Czuje się bardzo dobrze, całkowicie uporałem się z zanikami mięśni w leczonej nodze, nic mnie nie boli, noga właściwie jest już na 100% sprawna.

  • Pozostała jakaś blokada psychiczna w Tobie, że noga znów strzeli, że wróci ból itd.?

Tak, mam obawy przed mocnymi wysokim kopnięciem i dociążaniem tej nogi ale uporam się z tym i dokładnie od dziś ruszam z treningiem już takim na poważnie.

  • Czy bliżej walki w UFC planujesz wyjechać gdzieś trenować za granicę?

Tak ale jeszcze nie wiem ani dokąd ani gdzie ale na pewno wyjadę.

  • Kontuzja wymusiła na Tobie mniejszą aktywność fizyczną, jak to odbiło się na wadze i ile obecnie ważysz?

Tak, trochę przytyłem i obecnie ważę nieco powyżej 100kg ale już miewałem więc to nie problem.

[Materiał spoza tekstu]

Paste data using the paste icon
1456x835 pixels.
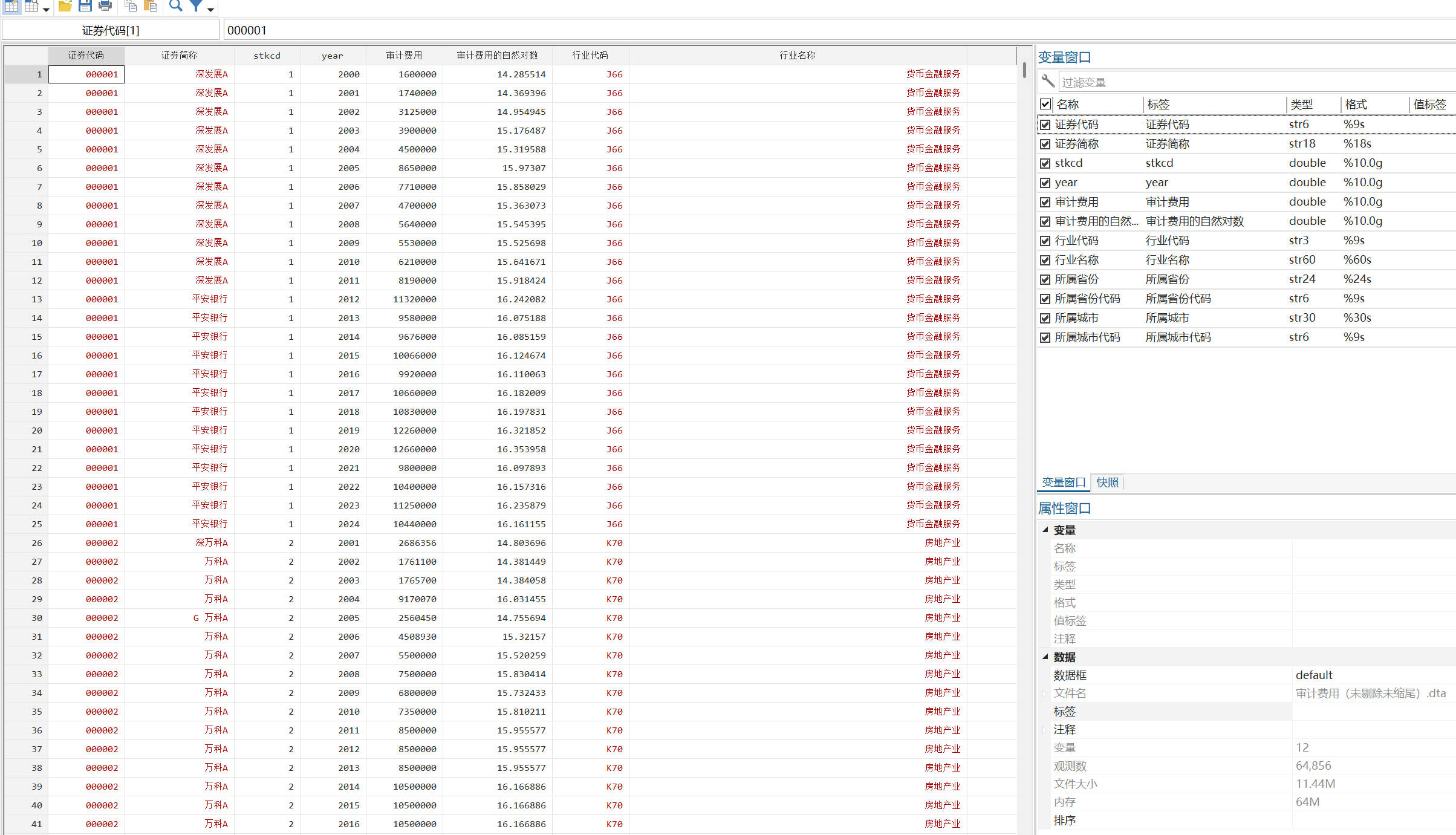pos(151,6)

  • Rozumiem jednak, że kategorii wagowej nie zmieniasz?

Nie nie (śmiech).

  • Ostatnio mniej Cie w mediach, czy odczuwasz mniejszą popularność i zainteresowanie ze strony fanów?

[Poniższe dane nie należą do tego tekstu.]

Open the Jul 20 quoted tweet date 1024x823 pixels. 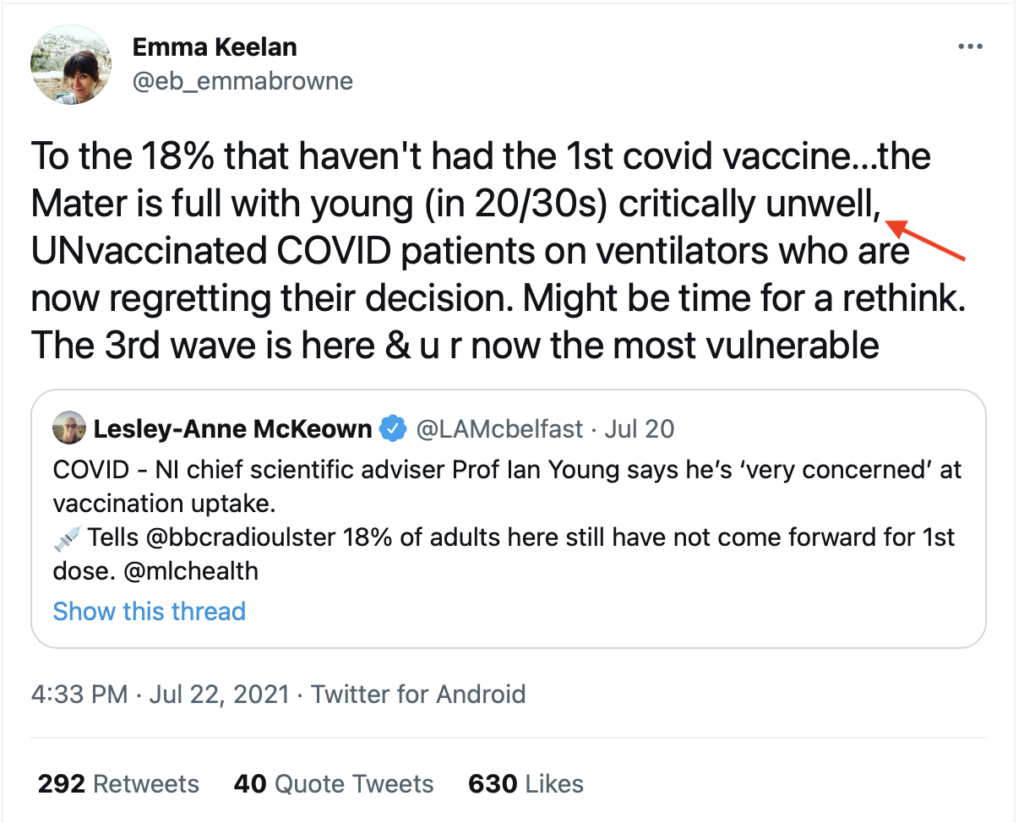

Powiem Ci, że nie odczuwam tego, wciąż otrzymuje wiele wiadomości itd. a nawet jeśli faktycznie od czasu kontuzji jest tego mniej to i tak nie martwi mnie to, prawdziwi fani pamiętają a niebawem wrócę.

  • To tak jak po porażce, gdy wygrywasz noszą Cię na rękach a gdy przegrywasz… wiesz o czym mówię.

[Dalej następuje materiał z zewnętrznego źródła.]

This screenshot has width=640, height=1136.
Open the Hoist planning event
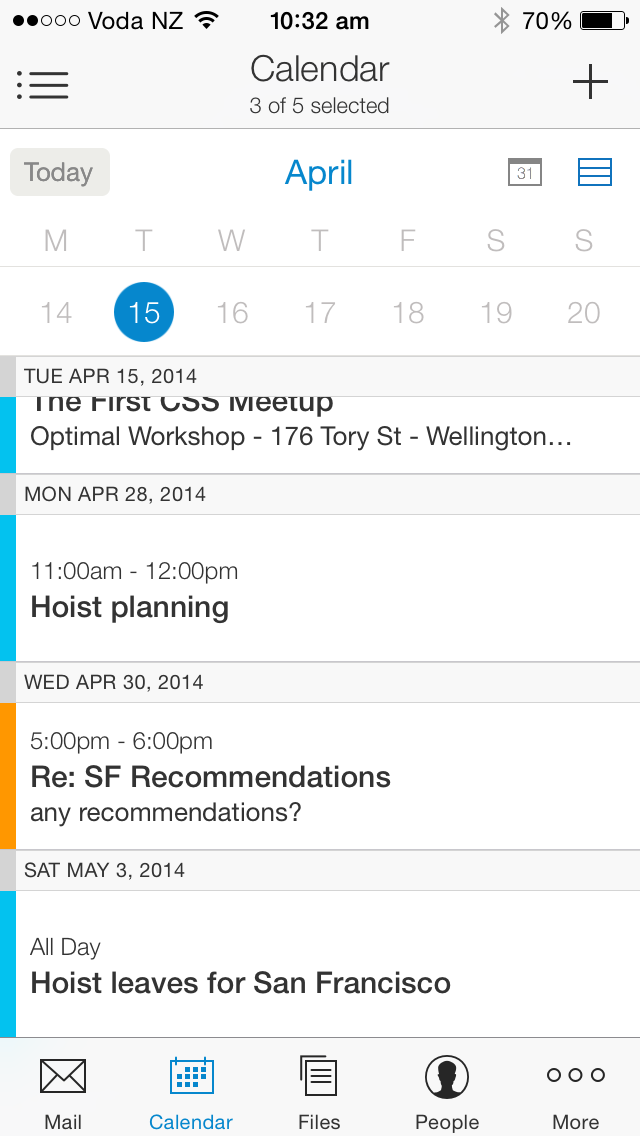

Dokładnie ale można w ten sposób oddzielić prawdziwych fanów od pozostałych.

  • Bliżej walki w UFC planujesz wyjechać potrenować poza Polską, czy więc coś wiadomo odnośnie daty Twojej walki i przeciwnika?

Daty jeszcze nie ma, wiem tylko, że w tym roku więc i przeciwnika nie znam, nigdy ich sobie nie wybierałem i wybierać nie będę.

  • Jak myślisz, Twoim rywalem będzie ktoś na przetarcie po kontuzji czy ktoś od razu na Twoim poziomie?

Nie wiem, na pewno nie będzie to jakiś debiutant.

  • Zostawmy już UFC i wróćmy do KSW. Waga półciężka po Twoim odejściu zaczęła być rozbudowywana i pojawiła klatka, nie doczekałeś się jej niestety ale co myślisz o tych wszystkich zmianach?

Nie doczekałem się klatki w KSW ale za to trafię niebawem do klatki UFC. Co do rozbudowa mojej kategorii wagowej, bardzo się cieszę i mam nadzieje, że powstanie normalna drabinka po pas a jego właścicielem zostanie Polak.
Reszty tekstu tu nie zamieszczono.